# New 2007 Rsds, New To This Forum



## rdjones322 (May 14, 2008)

We finally got an Outback. We've been looking at them for a couple of years. We live in Texas and are planning a trip to Mt. Rushmore and Yellowstone this summer. Can hardly wait. Any advice would be appreciated. Also what mods do you suggest fot the 27RSDS?


----------



## skippershe (May 22, 2006)

Hi jones322









Welcome to Outbackers! 

Here's a link to a thread with a list of Outbackers that are headed for Yellowstone this summer Clicky Here

There are so many great mods out there, you just have a pick a few and get started. Warning, they are addicting!
Start with an electric tongue jack, a memory foam topper for the both mattresses, a pull down shade for the rear slide, the flip down drawer mod, the lcd tv mod...Oh! The possibilities are endless!

Have fun and Happy Camping,


----------



## 'Ohana (May 20, 2007)

Hi jones322 and Welcome to Outbackers

We are a 3 person family and are very happy with the 27RSDS and it's floor plan. The only issue we've had thus far was a small leak on one passthru door which was found after a heavy rain storm and was due to an oversize gap where the gasket comes together but has since been fixed. We like this TT and floor plan so well, that we have boasted it would be ok







if we never got rid of it.

As for mods the possibility's are many and will be contingent upon what makes you happy.







and so far ours have been
Installed Max Air covers over roof vents, Installed electric tong jack, Replaced shower curtain with pleated door
Installed Lcd Tv/Dvd combo wtih swingarm to cabinet over kitchen sink, Replaced the tent style stabilizer jacks with Bal scissor type
Replaced floor vents to ones which can be closed, Equipped both beds with memory foam toppers, Equipped both beds with Travasac bedding
Replaced bathroom door knob with a locking type, Installed 4" tubes in front pass thru to store rear support bars
Removed table from passthru and in it's place designed and built a sliding tray to store various cranks, handles, camp ax etc..
Installed a section of 3x4 downspout in pass thru to store wd bars when not being used , Replaced all interior bulbs to lower wattage type
Replaced blinds in front BR with quick shade, Installed light filtering covers over roof vents and door windows (hand made by the DW)
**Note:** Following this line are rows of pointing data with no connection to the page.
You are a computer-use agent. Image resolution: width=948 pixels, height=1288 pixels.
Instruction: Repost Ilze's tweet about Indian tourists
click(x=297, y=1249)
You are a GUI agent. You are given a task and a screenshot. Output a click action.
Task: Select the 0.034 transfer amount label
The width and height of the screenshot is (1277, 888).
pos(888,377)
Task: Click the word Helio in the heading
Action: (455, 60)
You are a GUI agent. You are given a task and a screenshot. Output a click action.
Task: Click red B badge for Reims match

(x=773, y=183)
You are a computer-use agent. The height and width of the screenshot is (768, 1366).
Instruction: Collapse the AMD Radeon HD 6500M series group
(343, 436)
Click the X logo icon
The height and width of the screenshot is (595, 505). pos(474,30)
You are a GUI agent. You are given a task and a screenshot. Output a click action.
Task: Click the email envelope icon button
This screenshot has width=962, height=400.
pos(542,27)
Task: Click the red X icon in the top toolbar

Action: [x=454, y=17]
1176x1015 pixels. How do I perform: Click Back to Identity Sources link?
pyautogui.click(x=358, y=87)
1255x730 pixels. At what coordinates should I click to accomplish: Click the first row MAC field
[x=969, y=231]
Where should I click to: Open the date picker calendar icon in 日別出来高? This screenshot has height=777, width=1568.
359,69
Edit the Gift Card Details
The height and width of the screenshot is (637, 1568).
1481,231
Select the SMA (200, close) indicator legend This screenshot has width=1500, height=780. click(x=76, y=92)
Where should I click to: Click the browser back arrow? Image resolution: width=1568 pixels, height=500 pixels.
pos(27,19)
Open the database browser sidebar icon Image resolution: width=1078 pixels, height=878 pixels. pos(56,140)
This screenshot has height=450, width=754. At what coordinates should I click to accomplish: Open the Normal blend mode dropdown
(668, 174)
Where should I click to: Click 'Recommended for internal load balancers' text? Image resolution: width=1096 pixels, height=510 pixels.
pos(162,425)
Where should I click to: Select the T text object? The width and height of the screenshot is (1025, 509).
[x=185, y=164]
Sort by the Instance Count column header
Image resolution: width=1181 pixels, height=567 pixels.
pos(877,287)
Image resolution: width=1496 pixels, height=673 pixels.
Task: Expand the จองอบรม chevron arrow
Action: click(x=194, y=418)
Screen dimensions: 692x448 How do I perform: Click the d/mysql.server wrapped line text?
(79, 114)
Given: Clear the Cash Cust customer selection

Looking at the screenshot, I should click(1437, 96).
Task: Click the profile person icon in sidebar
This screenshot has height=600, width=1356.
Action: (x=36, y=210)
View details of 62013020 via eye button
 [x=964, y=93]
Ok !! Now that you have some ideas let the mods begin









Ed


----------



## hpapa4 (Apr 11, 2007)

First let me congratulate you on the new Outback. Next let me say welcome to Outbackers.


----------



## Texas Friends (Feb 12, 2006)

Welcome to Outbackers!!!!
*Where abouts in Texas are you?* We are having an Outback rally over the 4th of July weekend in the Dallas Fort Worth area. (see rally thread on main page of web sitefor info)

If you are interested in Outback Mods thats a great way to get some ideas.... See 'em in person!
We have 11 Outbackers so far for this Rally. Its always a good time and great friends can be made...

Happy Camping
Bryan


----------



## Doxie-Doglover-Too (Jan 25, 2007)




----------



## Oregon_Camper (Sep 13, 2004)

Welcome...Welcome...Welcome.

Glad you found us.









Congrats on the new Outback. You're going to LOVE it.
















All mods are good mods. Click on the link in my sig file so see some the mods on my Outback.


----------



## Ridgway-Rangers (Apr 18, 2008)

First, I must say you have made a wise choice in floor plans. The 27 RSDS is, without a doubt, the best floor plan ever. Don't listen to those 25RSS'ers or 28'er either.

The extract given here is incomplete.